付纯热得厉害,每一处被贺添吻过的肌肤,都白里透粉。
吻细密缠绵,如雨丝如涟漪如春风。
起初,是将他视若珍宝的温柔,任何强硬点的动作似乎都是一种唐突冒犯。贺添就这么用温柔融化了他,占据他的城池。
痛还是很痛,只不过这种痛可以忍受,而且……他也愿意。
但到了后来,情况就一发不可收拾。
贺添有点本性暴露,不顾他的死活,他说慢,贺添就快,他说不行了,贺添说还行。然后付纯用哭腔骂他混蛋,贺添吻他说,混蛋最爱宝宝了。
贺添在他耳边喘气,喊他纯纯,喊他宝宝,让他不要哭,可实际行动却是让他哭得更厉害了。
他被贺添的糖衣炮弹所攻陷,沉在床上汹涌起伏,有点分不清今夕是何年。
只知道痛和快乐是可以并存的。
他被贺添欺负得流泪,骂他的同时,又爱惨了他。
沦陷在一种前所未有的疯狂之中,一种爱的疯狂。
◇官宣
付纯有点后悔自己冒然的行为,对贺添说再试试,与此同时他也明白了为什么贺添会突然问他明天是不是有考试。

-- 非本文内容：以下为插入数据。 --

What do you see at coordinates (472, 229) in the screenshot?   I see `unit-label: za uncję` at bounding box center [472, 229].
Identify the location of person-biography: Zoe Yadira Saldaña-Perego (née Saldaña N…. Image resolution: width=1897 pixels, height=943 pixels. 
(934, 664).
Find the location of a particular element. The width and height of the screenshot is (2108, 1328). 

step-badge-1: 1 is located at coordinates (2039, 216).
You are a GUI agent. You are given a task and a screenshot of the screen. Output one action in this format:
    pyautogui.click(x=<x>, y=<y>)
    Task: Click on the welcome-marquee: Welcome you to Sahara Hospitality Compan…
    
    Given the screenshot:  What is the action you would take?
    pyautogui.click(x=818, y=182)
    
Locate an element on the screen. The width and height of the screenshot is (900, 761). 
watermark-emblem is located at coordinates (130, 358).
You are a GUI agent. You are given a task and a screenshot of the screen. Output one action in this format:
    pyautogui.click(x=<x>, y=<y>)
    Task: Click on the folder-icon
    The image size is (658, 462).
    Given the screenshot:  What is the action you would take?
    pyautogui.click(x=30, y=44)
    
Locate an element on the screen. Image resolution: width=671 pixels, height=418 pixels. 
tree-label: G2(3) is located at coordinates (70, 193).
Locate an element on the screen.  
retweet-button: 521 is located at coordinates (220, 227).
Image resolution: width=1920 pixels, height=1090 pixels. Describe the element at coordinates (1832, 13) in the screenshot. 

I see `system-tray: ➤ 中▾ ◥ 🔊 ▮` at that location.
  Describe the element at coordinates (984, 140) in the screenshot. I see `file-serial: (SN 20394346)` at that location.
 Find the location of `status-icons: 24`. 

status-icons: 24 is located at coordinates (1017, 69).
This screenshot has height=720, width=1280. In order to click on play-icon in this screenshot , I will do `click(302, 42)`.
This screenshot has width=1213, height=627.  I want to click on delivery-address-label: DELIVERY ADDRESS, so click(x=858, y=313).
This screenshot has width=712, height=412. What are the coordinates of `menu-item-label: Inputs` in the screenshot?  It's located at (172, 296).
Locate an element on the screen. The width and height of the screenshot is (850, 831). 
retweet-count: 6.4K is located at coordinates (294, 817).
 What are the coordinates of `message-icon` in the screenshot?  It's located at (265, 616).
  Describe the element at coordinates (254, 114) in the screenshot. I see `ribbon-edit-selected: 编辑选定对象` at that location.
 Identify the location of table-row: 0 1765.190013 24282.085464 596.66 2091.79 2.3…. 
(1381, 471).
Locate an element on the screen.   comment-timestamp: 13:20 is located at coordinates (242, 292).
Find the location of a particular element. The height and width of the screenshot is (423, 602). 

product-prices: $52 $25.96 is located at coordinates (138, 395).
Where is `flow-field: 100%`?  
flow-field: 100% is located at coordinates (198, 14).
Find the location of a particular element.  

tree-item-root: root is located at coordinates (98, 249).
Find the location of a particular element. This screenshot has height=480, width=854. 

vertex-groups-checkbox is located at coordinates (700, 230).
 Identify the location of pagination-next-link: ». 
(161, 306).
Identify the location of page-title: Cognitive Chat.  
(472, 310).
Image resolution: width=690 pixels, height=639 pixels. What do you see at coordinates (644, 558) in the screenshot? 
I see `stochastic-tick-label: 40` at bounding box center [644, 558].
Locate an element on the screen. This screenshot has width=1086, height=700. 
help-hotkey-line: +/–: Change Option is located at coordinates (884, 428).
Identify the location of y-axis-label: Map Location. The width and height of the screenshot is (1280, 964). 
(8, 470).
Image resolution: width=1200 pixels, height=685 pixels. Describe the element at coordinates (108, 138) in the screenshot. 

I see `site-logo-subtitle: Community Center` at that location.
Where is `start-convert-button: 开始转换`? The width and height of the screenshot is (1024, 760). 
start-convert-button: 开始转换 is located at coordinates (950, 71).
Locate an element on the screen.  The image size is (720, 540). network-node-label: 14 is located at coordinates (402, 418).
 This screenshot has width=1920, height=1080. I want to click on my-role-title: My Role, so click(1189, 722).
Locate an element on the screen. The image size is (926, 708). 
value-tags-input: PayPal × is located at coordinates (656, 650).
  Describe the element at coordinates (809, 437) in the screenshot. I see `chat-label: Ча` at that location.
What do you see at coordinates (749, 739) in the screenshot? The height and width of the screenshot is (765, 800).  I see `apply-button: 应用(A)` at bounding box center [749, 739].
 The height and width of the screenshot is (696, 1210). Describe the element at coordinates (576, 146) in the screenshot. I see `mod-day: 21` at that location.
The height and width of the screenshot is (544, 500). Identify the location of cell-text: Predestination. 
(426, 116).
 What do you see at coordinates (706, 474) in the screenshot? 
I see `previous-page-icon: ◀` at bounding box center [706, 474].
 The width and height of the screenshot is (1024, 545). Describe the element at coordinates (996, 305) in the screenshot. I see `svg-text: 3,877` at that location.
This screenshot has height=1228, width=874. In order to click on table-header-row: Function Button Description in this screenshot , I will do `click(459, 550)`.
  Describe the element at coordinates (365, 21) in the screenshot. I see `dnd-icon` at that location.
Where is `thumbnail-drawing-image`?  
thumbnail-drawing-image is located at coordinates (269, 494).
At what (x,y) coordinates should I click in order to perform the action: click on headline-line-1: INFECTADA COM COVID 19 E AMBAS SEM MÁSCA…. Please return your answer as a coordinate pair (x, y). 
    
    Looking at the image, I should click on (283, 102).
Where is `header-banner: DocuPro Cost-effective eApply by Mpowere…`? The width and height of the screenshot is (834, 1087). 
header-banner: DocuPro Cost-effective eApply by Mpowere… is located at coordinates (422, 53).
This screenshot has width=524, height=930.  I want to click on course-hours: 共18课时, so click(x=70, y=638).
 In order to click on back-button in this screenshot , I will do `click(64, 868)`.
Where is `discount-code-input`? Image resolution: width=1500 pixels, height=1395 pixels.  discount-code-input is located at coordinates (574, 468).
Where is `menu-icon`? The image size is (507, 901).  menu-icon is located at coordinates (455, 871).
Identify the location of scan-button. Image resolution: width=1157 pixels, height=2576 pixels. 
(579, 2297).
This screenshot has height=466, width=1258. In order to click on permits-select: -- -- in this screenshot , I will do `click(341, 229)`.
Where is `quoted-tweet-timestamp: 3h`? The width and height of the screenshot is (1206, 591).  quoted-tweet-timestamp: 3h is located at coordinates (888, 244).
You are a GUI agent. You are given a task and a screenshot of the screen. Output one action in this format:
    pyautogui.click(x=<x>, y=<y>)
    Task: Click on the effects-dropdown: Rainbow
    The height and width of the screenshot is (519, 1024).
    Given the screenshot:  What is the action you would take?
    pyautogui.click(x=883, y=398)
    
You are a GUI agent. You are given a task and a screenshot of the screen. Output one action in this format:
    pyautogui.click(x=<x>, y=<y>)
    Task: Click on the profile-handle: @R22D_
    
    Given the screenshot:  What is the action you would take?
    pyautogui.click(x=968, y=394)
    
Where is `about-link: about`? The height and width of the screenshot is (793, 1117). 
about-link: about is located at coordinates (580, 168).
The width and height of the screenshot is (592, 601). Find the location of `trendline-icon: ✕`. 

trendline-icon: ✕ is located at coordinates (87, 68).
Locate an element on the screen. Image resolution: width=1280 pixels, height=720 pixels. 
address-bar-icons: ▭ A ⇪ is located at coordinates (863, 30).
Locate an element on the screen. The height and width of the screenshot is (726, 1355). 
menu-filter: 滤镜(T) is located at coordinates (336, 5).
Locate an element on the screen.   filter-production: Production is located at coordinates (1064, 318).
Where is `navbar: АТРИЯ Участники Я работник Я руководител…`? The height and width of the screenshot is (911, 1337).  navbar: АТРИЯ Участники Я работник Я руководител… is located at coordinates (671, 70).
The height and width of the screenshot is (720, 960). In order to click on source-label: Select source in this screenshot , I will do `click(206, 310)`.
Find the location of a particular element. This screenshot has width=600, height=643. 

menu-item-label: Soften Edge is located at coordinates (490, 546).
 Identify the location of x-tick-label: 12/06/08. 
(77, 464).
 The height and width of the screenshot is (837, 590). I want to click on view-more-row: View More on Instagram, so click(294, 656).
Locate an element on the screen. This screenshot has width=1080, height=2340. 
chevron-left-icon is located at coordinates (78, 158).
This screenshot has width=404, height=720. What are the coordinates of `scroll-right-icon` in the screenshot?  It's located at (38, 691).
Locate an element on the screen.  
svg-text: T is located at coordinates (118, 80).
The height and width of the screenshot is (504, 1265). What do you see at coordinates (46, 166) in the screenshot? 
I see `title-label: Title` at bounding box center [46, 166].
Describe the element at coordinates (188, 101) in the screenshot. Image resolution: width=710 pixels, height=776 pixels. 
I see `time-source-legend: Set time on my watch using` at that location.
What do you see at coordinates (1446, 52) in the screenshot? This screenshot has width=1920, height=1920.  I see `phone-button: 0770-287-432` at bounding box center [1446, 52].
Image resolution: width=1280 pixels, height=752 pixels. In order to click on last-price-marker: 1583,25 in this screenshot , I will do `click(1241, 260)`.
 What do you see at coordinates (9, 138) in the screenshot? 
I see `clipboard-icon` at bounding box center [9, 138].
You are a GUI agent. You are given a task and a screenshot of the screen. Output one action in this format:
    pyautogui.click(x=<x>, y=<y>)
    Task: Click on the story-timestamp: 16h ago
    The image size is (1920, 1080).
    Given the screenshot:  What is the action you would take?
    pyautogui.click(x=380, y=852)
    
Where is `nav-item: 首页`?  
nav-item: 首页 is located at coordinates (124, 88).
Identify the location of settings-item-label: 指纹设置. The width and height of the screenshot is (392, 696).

因为明天是周六,贺添不用上班,加之他不准备参加考试,更方便贺添为所欲为。
贺添在这方面简直就不是人,仿佛有无尽的体力,一旦开始就很难停下来,又或者短暂的歇几分钟,然后又继续了。
折腾到半夜,付纯实在累得不行,体力不支晕了过去。
第二天,卧室窗帘挡住暖色阳光,只有一点点晨曦微光透过缝隙落在地面上。
付纯被贺添的动静惊扰,迷迷糊糊睁开眼,喉咙率先他的意识发出一声闷哼,他后知后觉,脸上顿时浮现一层粉色,恼问:“你做了一整晚吗?”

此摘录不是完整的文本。